Global Timber Trade - Information


China's timber trade with the USA

Statistical discrepancies in the volume of logs and sawn wood traded from the USA to China

China's timber trade with the USA
On a wood volume basis and during the last few years, annual trade in sawn wood from the USA to China as declared by the USA is less than half that which is declared by China. The discrepancy for logs is the opposite - the USA declaring more exports than China declares as imports. This would be consistent with traders seeking to minimise their exposure to tax, either through transfer pricing fraud or - if different rates of import or export tariff apply to logs and sawn wood - by misclassifying the wood being traded. So large and persistent are the discrepancies that one might expect the authorities to have noticed and to have taken action if illegality were involved.

Statistics of declared trade between China and the USA indicate that, contrary to received wisdom, most of the wood used in making the wooden furniture which China exports to the USA might not originate from forests in the USA. Recent official reports confirm this. Much of the balance may derive from illegal timber.

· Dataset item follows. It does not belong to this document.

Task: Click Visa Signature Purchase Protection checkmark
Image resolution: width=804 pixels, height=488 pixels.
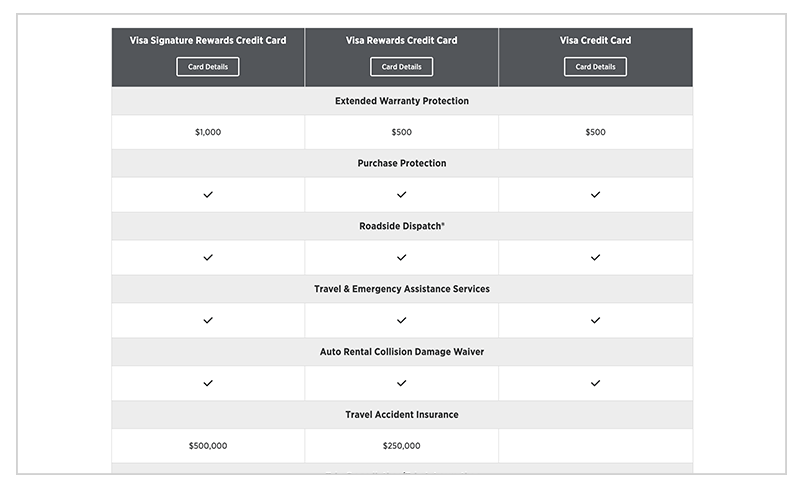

To guard against this, retailers should consider demanding independently audited chain of custody certificates to show the origin of the timber raw material used in making the wooden furniture which the USA imports from China. It would seem straight forward and not onerous to arrange this - particularly for those US-based enterprises whose imported furniture is based predominantly on timber from US' forests.

In addition, the customs services of China and the USA should adopt the procedures of their counterparts in most other major importing countries and declare a physical measure (e.g. weight, but not number or value) of the wooden furniture which they import/export.

In not providing such data, China and the USA increase the risk of trade fraud and also add to the difficulties of international timber resource management.

It is not clear why trade fora and other interested parties appear to condone this - the roundwood equivalent quantities are large both in absolute terms and in relation to international trade.

With international timber resource management in mind, there would be merit in subdividing customs classification codes so as to ensure that products made from rubberwood and the like - for which end-use in furniture or panelling is incidental to the decision to plant - are classified separately.

The end-use of at least some, perhaps an increasing amount, of the timber which China imports from the USA takes place within China.

It is remarkable that the cost of insurance and freight for the trade in wooden furniture from China to the USA appears to exceed the cost of manufacturing that furniture (including raw materials).

The chart above is prepared from data derived from official trade statistics. The unit import price of the EU's imports of wooden furniture from China is used as a proxy for the USA's imports of such furniture. Where appropriate, unit import prices for other timber products have been estimated in a similar manner. Factors to convert derived wood volume to roundwood equivalent volume have been assumed for manufactured items.

The ratio between import value and the export value for the declared trade in wooden furniture from China to the USA is rising and considerably greater than the corresponding ratio for trade from China to the EU (mainly the UK), Hong Kong and Japan (the three regions/countries which, with the USA, account for the great majority of China's wooden furniture exports).

The ratio would vary with, for example, the quality of wooden furniture imported, the cost of transportation (/availability of containers) and the extent of transfer pricing fraud.

The "pie" chart above indicates that this potential fraud might represent a percentage of the retail price (of that wooden furniture when sold in the USA) that is not only high but also rather greater than that of any illegal timber in the furniture.

However, this argument is perhaps counterintuitive given not only that the discrepancy is persistent over time and across different types of furniture but also that one might expect reputable authorities in both China and the USA to have taken steps to minimise any transfer pricing fraud (if they had identified the discrepancy).

The capacity of China's furniture manufacturers is expanding, some perhaps in a speculative manner, and is likely to exceed demand in export markets given that the authorities in the USA are in the final stages of confirming the imposition of anti-dumping duties. Differences in financial accountability between China and countries to which it exports may make it easier to maintain excess capacity (whether in wooden furniture, plywood or paper manufacture) in China than in those countries, increasing China's likelihood of gaining market share relative to manufacturers in those countries.